# Bill Bixby vs Ed Norton vs Eric Bana



## Glued (Apr 6, 2012)

*Bill Bixby vs Ed Norton vs Eric Bana vs Mark Ruffalo*

Which actor nailed the character of Bruce Banner the best.

Mark Ruffalo has been left out because we won't see him until avengers comes out.

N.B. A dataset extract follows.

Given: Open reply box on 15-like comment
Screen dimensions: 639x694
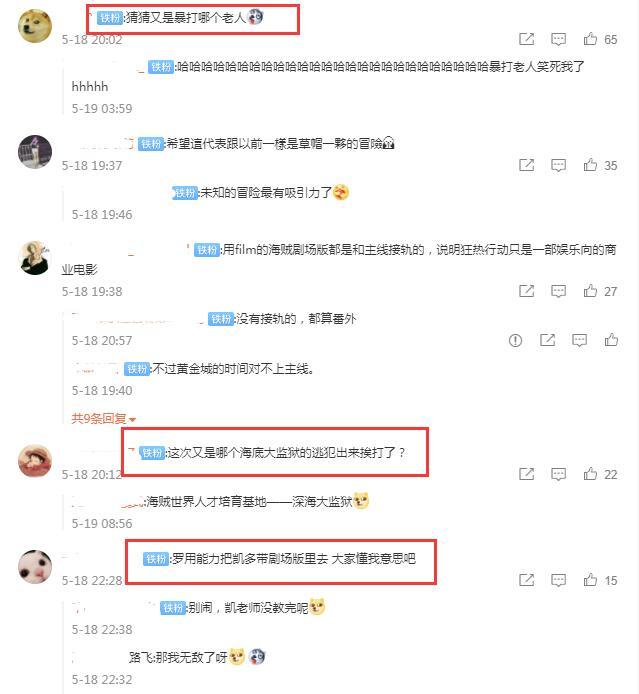Looking at the screenshot, I should tap(558, 580).
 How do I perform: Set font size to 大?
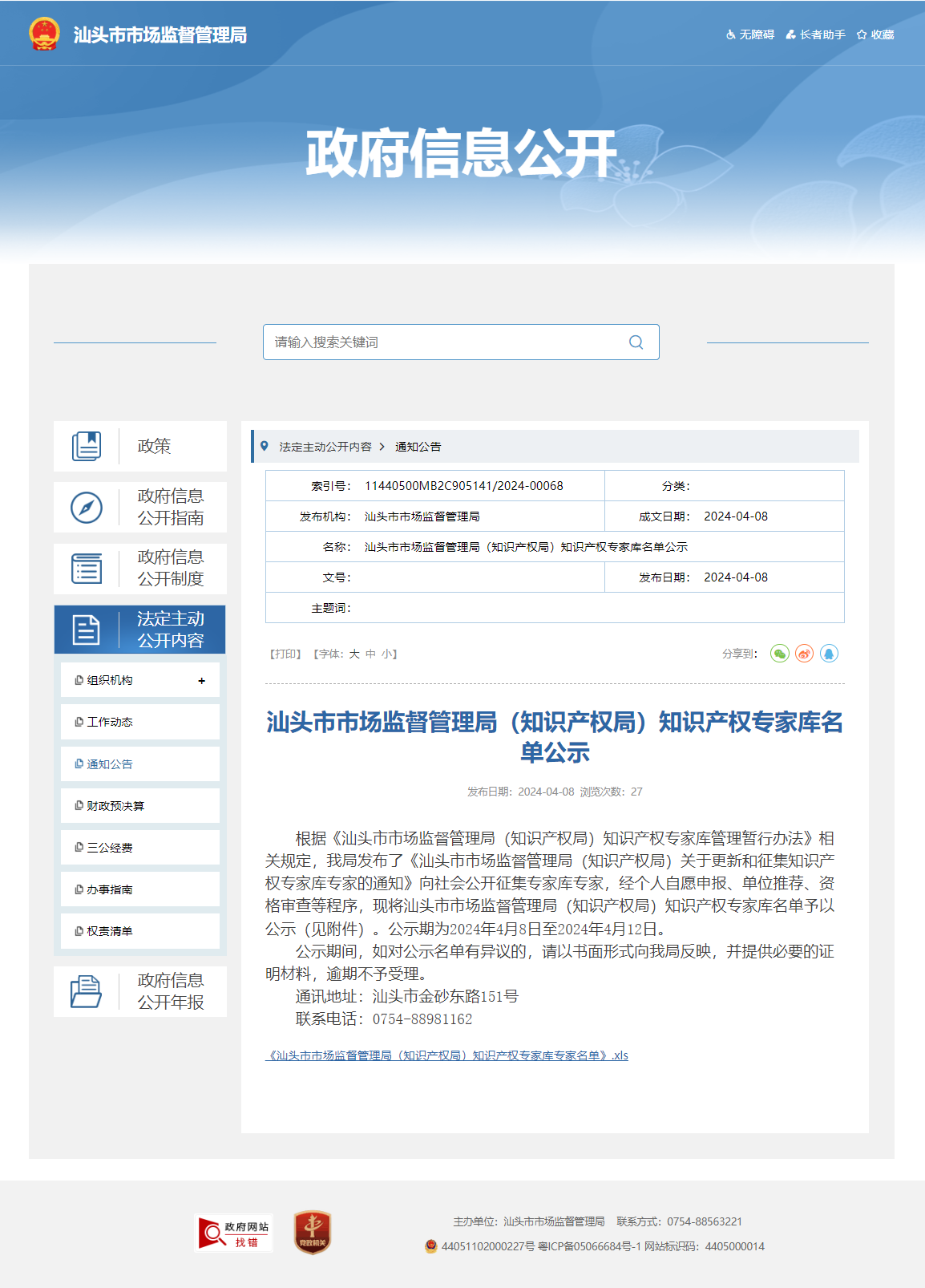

EDIT: Add Ruffalo to the list


----------



## Oberyn Nymeros (Apr 6, 2012)

ed norton. he played him like the heroic nerd i'd expect banner to be.


----------



## MajorThor (Apr 6, 2012)

Bixby, because nostalgia.


----------



## Detective (Apr 6, 2012)

Whoever had the best Thunderclap deserves to be the true victor of this competition among angry gentlemen.


----------



## Zen-aku (Apr 6, 2012)

I want to give it to Norton i really do

 but i gotta go with to bixby he really nailed the tragedy and look of the character


----------



## MajorThor (Apr 6, 2012)

I'm usually not one for all out Angst;however, when Bixby played Banner I genuinely felt a sadness for the character. I just wanted to give the man a big hug all the time. He was a super nice guy who doesn't afraid of anything. (Except himself.)


----------



## bigduo209 (Apr 6, 2012)

Bill Bixby, I mean does anyone come close to him? Not really...


----------



## Palpatine (Apr 6, 2012)

Bixby, then maybe Norton.

I'm actually quite pissed Norton isn't in Avengers apparently.


----------



## Gum (Apr 7, 2012)

I like Norton, and am sad he's not in the avengers movie, but I'm gonna give this to Bixby.
Who is really gonna vote Bana?  Nobody.


----------



## Glued (May 4, 2012)

Lets add Mark Ruffalo to the list.


----------



## Whimsy (May 4, 2012)

Ruffalo was closest to comic book Banner IMO.


----------



## Butō Rengoob (May 4, 2012)

Ruffalo for sure but i do love Norton's job as Banner.


----------



## The Big G (May 4, 2012)

As much as I liked Ed's portrayal, Mark was phenomenal


----------



## James Bond (May 4, 2012)

In order of who I think was the best;

# Banner
1. Mark Ruffalo
2. Edward Norton
3. Eric Bana
4. Bill Bixby

# Hulk
1. Avengers
2. Hulk 2003
3. Hulk 2008
4. Incredible Hulk


----------